**** Righe ****
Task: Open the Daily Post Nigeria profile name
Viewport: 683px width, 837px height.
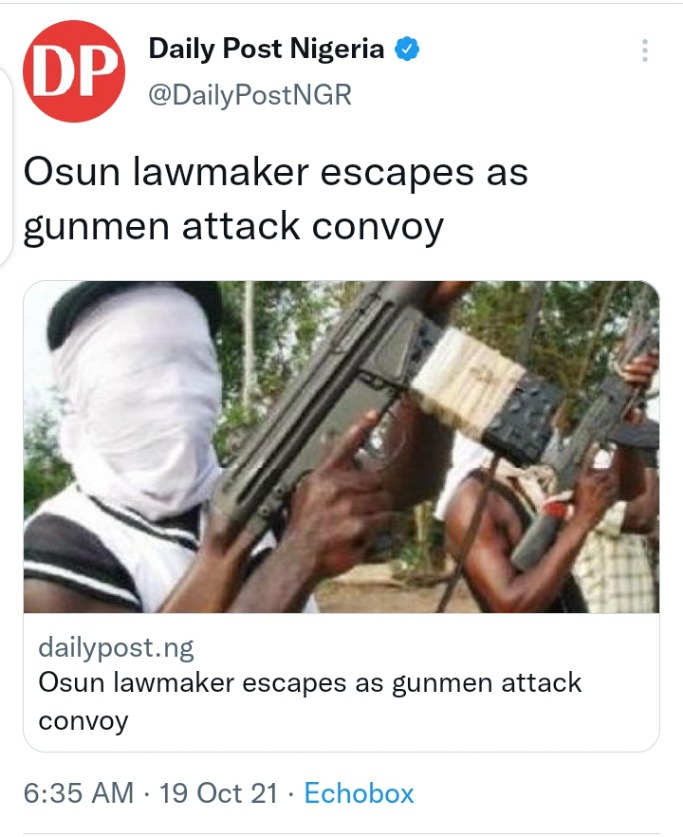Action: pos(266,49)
****
**** Righe ****
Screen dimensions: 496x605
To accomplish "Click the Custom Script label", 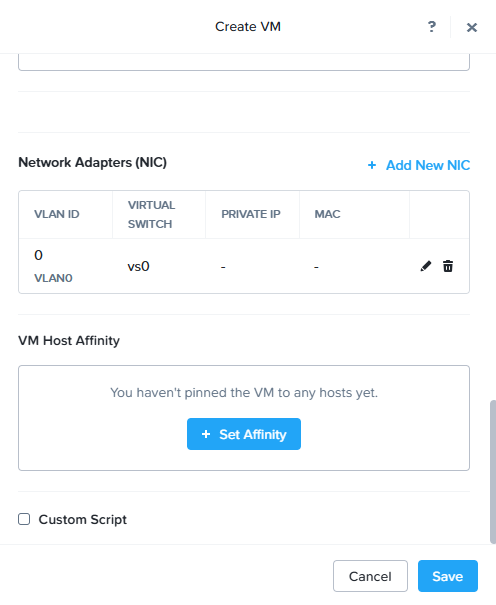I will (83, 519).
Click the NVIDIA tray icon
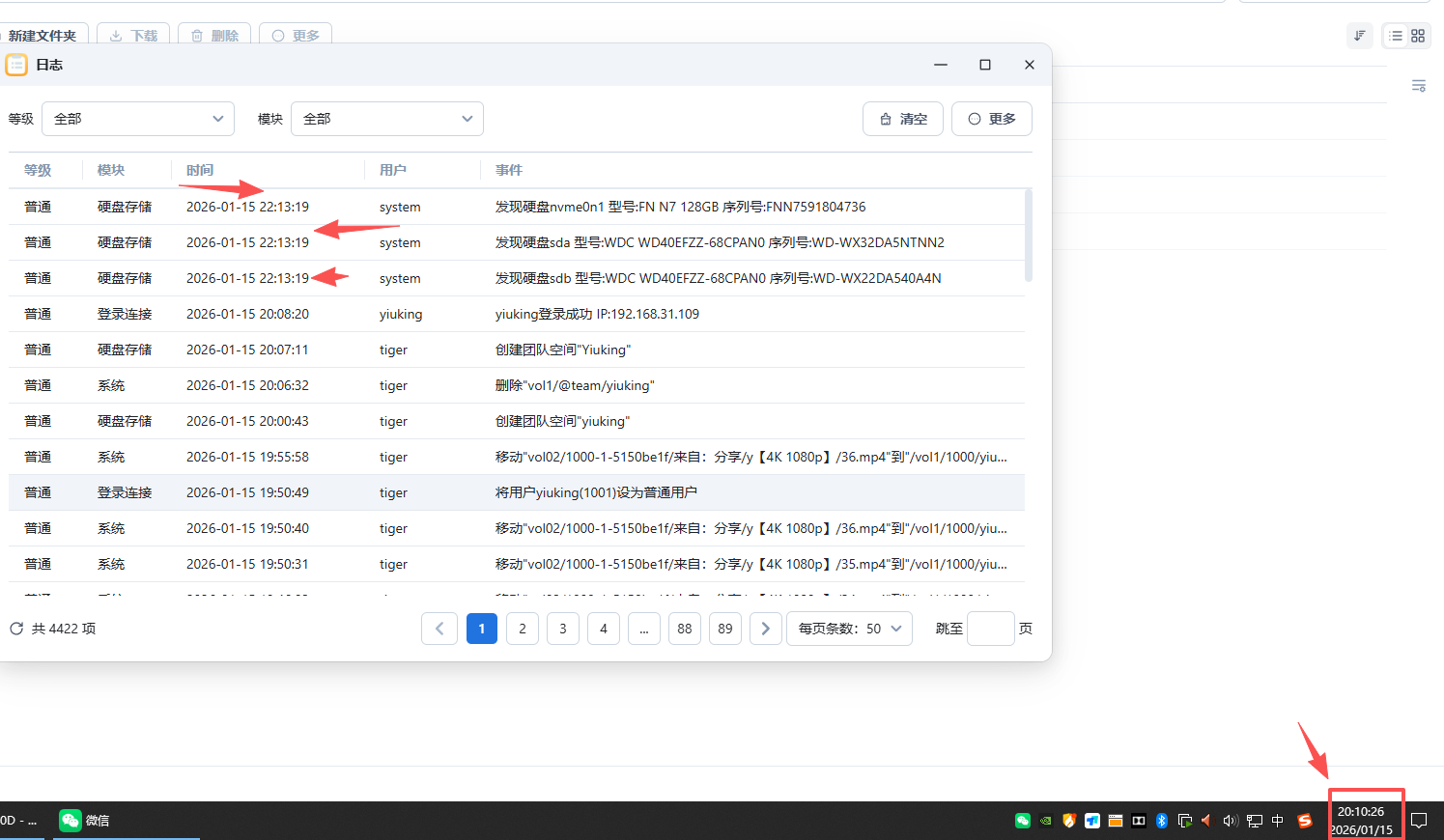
****
_Istruzioni del compito_:
Puoi ricopiare tali e quali le righe dei record, partendo da quella che contiene "Task: Open the" e proseguendo fino a quella che contiene "Action: pos(266,49)", entrambe incluse, lasciando fuori le immagini?

_La risposta_:
Task: Open the Daily Post Nigeria profile name
Viewport: 683px width, 837px height.
Action: pos(266,49)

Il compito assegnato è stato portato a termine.